═════ Data extract

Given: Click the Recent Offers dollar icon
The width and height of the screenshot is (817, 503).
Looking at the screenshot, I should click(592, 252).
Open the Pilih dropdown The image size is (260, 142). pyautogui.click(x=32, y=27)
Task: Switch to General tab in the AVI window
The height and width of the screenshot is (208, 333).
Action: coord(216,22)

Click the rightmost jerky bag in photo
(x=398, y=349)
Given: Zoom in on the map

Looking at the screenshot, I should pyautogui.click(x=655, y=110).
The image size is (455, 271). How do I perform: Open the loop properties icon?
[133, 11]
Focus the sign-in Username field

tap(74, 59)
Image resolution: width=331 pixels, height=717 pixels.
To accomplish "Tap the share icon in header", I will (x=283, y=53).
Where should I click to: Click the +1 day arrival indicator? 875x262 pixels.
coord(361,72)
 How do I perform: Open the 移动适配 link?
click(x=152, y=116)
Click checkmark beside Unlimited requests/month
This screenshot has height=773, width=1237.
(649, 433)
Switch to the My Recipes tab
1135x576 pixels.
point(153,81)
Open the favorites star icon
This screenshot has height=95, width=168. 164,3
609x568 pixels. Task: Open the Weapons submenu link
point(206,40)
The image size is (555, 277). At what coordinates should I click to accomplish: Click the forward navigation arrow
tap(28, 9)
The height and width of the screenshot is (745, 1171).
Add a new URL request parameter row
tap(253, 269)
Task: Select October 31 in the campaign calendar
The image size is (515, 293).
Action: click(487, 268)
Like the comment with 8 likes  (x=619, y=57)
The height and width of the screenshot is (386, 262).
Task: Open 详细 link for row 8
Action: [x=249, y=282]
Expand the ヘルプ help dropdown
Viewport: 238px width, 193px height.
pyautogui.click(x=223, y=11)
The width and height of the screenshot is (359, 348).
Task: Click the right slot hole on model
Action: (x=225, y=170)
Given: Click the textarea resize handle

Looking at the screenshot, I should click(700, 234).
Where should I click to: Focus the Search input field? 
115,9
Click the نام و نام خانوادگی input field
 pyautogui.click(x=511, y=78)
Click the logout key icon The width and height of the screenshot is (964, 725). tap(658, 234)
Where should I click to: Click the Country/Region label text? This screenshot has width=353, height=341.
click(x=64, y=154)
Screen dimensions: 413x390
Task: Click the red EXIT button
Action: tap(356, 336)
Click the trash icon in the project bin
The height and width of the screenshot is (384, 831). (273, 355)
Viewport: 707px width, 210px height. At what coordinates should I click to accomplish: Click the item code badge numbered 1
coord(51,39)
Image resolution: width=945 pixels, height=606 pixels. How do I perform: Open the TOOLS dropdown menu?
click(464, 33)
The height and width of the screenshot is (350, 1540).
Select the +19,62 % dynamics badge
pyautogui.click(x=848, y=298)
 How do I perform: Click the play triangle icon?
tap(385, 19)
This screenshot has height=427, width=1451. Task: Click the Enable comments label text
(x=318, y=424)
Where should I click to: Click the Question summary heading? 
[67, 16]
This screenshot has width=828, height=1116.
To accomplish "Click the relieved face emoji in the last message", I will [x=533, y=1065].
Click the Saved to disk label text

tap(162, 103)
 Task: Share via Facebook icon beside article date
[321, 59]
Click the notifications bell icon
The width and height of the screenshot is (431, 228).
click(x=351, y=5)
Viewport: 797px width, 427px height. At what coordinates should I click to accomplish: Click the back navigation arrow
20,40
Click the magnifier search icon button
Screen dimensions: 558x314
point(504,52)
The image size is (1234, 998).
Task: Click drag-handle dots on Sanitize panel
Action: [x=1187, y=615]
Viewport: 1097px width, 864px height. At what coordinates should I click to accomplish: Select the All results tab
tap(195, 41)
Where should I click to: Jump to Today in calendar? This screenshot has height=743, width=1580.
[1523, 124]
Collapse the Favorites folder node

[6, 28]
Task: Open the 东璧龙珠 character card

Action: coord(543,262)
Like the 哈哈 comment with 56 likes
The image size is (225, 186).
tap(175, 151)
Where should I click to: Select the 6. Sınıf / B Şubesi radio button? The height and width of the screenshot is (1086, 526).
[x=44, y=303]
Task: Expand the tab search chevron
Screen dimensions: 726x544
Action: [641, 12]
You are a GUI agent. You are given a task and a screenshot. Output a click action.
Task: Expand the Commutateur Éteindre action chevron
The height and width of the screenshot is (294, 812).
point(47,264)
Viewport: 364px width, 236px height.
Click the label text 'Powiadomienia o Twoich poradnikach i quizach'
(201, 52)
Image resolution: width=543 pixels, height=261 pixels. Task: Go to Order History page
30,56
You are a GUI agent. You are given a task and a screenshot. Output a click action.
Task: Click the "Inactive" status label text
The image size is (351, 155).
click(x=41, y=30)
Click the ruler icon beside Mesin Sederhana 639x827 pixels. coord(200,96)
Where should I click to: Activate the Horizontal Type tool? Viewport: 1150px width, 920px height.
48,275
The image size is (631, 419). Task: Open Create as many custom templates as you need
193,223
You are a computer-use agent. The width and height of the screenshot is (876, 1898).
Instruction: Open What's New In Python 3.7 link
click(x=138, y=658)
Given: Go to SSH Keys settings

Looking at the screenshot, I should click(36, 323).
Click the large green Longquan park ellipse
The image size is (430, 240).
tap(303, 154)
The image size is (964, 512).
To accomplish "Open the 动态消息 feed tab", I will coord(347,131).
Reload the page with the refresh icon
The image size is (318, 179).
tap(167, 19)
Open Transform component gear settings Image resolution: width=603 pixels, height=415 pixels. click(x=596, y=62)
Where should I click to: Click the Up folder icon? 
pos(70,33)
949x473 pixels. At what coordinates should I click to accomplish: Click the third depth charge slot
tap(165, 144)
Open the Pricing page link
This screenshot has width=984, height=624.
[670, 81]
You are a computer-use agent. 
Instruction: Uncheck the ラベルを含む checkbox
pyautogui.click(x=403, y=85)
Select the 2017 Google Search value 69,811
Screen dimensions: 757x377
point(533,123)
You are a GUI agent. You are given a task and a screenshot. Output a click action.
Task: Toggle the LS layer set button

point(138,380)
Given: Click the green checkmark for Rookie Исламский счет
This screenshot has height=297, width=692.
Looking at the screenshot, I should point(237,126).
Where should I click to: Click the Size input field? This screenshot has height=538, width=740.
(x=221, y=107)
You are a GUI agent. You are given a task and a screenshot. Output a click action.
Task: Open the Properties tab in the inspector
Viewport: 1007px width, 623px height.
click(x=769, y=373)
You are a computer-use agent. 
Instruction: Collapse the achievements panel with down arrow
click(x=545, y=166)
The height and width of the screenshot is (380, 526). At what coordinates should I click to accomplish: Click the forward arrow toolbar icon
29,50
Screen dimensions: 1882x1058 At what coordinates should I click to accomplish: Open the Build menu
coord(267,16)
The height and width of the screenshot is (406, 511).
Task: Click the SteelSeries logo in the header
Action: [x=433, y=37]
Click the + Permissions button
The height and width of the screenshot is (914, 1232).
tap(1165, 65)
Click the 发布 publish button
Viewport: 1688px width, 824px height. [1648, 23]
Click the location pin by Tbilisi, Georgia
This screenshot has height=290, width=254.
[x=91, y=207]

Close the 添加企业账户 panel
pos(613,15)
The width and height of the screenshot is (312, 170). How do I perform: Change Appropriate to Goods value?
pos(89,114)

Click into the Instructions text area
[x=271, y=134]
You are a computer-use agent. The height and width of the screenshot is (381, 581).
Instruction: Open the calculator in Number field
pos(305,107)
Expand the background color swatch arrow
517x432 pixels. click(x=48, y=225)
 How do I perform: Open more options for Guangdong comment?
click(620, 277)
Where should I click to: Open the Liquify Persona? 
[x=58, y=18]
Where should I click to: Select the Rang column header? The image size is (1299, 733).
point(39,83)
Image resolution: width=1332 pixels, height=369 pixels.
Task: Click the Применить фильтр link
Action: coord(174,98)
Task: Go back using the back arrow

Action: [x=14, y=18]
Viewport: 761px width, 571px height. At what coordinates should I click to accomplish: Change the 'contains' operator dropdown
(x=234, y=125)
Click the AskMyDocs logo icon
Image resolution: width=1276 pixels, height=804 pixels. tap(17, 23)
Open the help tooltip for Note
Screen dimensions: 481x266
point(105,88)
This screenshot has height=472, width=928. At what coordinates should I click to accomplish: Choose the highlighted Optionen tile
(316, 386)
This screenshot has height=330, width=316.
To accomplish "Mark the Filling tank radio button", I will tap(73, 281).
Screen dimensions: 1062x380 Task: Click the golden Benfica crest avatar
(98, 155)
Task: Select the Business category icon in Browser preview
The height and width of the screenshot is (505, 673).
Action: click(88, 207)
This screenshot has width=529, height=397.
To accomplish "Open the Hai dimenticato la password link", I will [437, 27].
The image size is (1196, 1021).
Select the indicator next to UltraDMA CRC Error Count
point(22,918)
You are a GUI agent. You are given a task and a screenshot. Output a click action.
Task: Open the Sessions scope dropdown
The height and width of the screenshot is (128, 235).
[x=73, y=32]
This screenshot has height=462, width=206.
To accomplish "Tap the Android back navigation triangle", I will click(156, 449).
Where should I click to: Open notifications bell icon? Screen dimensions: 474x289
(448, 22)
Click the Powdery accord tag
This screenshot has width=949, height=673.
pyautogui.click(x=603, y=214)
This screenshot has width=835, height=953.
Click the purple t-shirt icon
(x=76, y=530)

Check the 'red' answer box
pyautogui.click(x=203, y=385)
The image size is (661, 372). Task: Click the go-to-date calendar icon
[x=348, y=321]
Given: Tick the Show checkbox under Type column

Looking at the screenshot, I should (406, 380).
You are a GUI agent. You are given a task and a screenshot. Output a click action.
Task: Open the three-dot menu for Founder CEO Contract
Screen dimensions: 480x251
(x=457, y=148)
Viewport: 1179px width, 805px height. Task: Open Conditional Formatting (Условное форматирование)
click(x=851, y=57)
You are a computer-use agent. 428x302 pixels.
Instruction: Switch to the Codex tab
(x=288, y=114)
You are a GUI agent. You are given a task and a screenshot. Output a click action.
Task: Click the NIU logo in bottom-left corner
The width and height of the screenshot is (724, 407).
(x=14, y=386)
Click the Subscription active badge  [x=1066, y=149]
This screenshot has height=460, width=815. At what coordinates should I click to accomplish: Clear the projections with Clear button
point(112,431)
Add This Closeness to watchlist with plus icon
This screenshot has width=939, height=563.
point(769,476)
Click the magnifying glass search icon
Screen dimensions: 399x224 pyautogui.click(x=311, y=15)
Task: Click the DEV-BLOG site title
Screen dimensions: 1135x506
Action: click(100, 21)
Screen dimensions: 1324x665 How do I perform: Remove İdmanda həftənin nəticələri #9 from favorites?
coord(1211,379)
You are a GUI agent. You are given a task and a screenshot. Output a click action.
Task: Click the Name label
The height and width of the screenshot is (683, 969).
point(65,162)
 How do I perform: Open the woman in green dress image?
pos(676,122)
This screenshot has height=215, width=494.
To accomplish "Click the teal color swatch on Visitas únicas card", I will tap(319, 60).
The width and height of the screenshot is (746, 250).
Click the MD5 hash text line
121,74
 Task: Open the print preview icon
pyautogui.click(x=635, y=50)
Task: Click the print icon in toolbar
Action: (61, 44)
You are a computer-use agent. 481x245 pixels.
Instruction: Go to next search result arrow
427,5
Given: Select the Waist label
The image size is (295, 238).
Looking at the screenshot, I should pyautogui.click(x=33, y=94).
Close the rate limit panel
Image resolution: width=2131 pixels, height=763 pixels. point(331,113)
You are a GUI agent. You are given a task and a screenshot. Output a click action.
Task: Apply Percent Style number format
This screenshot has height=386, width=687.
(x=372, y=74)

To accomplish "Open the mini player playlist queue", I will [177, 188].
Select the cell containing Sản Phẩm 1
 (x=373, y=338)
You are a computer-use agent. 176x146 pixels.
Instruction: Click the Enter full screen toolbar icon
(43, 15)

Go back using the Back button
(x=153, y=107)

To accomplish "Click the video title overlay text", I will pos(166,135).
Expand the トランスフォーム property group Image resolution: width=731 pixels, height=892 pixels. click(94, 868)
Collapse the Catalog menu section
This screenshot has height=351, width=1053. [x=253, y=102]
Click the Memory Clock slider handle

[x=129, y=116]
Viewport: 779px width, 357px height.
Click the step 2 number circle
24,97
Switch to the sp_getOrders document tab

══════════

Exercise details
Only the lines that contain the string "computer" should be copied from the entries above.

Exercise solution
You are a computer-use agent. The width and height of the screenshot is (876, 1898).
You are a computer-use agent. 
You are a computer-use agent. 
You are a computer-use agent. The height and width of the screenshot is (381, 581).
You are a computer-use agent. 428x302 pixels.
You are a computer-use agent. 481x245 pixels.
You are a computer-use agent. 176x146 pixels.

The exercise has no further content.